Erm. Jewelry? I hadn't realised it was that formal. 'Oh don't worry about it. What are you wearing?' asks Audrey.

'My red dress. The one I wore to your daughter's wedding rehearsal two years ago, on the boat, remember?'

'Mmm. Noooo. I don't think so.'

Obviously I made a great impression.

'The invitation said that the theme was cherries and that we had all wear red and that the dress code was informal.'

Audrey makes a tiny moue of distaste. 'Yes, it did.'

'Why cherries, anyway?'

'He likes them.'

'So, what are you wearing?'

'Oh I have a long blue evening gown but I'm going to dress it down with silver jewelry.'

(I shuffle my hands with all my dressed down silver jewelry that until now I thought was pretty fancy.)

'What about your "something red"?'

'Coral earrings with diamond drops.'

Gulp. I have a sudden picture of everyone tastefully accessorised and me being the one big red blob of colour.

'...but don't worry I can lend you some bling. It'll be fine.'

Later that day we go to her daughter's studio in the flower district (while the driver idles outside and waits for us) who is doing the party planning for the event. She's carrying a red evening purse. Her husband has a red pochette.

'Don''t you two look cute in your matching outfits? You're like something from the Golden Girls...' says the daughter as we walk (in my case, pant - it's a fourth floor walk up) into her studio.

I'd be Bea - the one who looks like a man.

She and her assistant have made ten bonsai cherry trees from which they are hanging real cherries and tissue paper cherry blossom. She has cut out eighty-eight cherry decals which will decorate the napkins on all the tables. She shows us the red chargers that our friend has chosen to dress the tablecloths, swatches of which are laid out on her work table. She flicks through them trying out various place settings.

'This works with some of the tablecloths, but not all of them,' she says, setting them all out in a line.

The first is red and shimmery, almost sequined. The second has tiny stars sprinkled across it.

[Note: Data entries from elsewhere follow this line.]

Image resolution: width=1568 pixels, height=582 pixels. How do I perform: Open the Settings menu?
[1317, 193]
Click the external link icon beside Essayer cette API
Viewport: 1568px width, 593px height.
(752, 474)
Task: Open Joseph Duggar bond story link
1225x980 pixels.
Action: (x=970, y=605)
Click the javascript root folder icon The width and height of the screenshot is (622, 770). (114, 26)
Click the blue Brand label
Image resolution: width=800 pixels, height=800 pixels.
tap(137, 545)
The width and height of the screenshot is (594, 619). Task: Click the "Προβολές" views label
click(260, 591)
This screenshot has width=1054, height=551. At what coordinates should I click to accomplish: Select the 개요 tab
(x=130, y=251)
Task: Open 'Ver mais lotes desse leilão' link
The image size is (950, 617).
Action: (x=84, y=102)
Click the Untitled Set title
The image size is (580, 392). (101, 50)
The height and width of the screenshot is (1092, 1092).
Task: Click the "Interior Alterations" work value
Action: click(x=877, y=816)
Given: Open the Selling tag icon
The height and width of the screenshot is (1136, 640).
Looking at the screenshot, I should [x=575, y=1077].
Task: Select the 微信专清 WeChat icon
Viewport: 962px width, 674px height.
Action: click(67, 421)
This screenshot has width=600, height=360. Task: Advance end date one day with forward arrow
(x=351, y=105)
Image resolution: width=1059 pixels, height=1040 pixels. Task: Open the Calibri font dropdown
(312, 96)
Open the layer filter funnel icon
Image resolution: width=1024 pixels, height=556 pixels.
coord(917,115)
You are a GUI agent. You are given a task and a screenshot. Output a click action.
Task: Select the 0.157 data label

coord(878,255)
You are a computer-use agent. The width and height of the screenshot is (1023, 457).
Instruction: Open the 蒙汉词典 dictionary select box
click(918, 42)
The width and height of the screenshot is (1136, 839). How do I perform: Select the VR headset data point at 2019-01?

And, the third, I notice with a horrible jolt, is red with white polka dots.

'Oh Frick!' I gasp (Btw - yet another of the museums we've visited, in which Audrey held her 25th Wedding Anniversary, so as we walked round instead of saying -'look at the Gainsborough', it was 'we had the drinks here... and the Gold Room was the disco, and we sat in front of that Degas...')

'What's wrong?' asked her daughter, glancing up from the faux table setting on which she was balancing piles of cherries.

'Do you remember the dress I wore to your wedding rehearsal dinner on the yacht?'

'No,' she said, 'but I'm sure it was lovely.'

'Well, I don't know about lovely, but what it was, was red with white polka dots.'

She winced.

So on Saturday night at the Rockerfeller Centre, that'll be me folks - the fat woman with the frizzy hair and borrowed bling in a sea of bright pillar box red, wearing the same frock as the fricking table cloths...

Thank gawd all the men will be gay -as well as wearing better jewelry.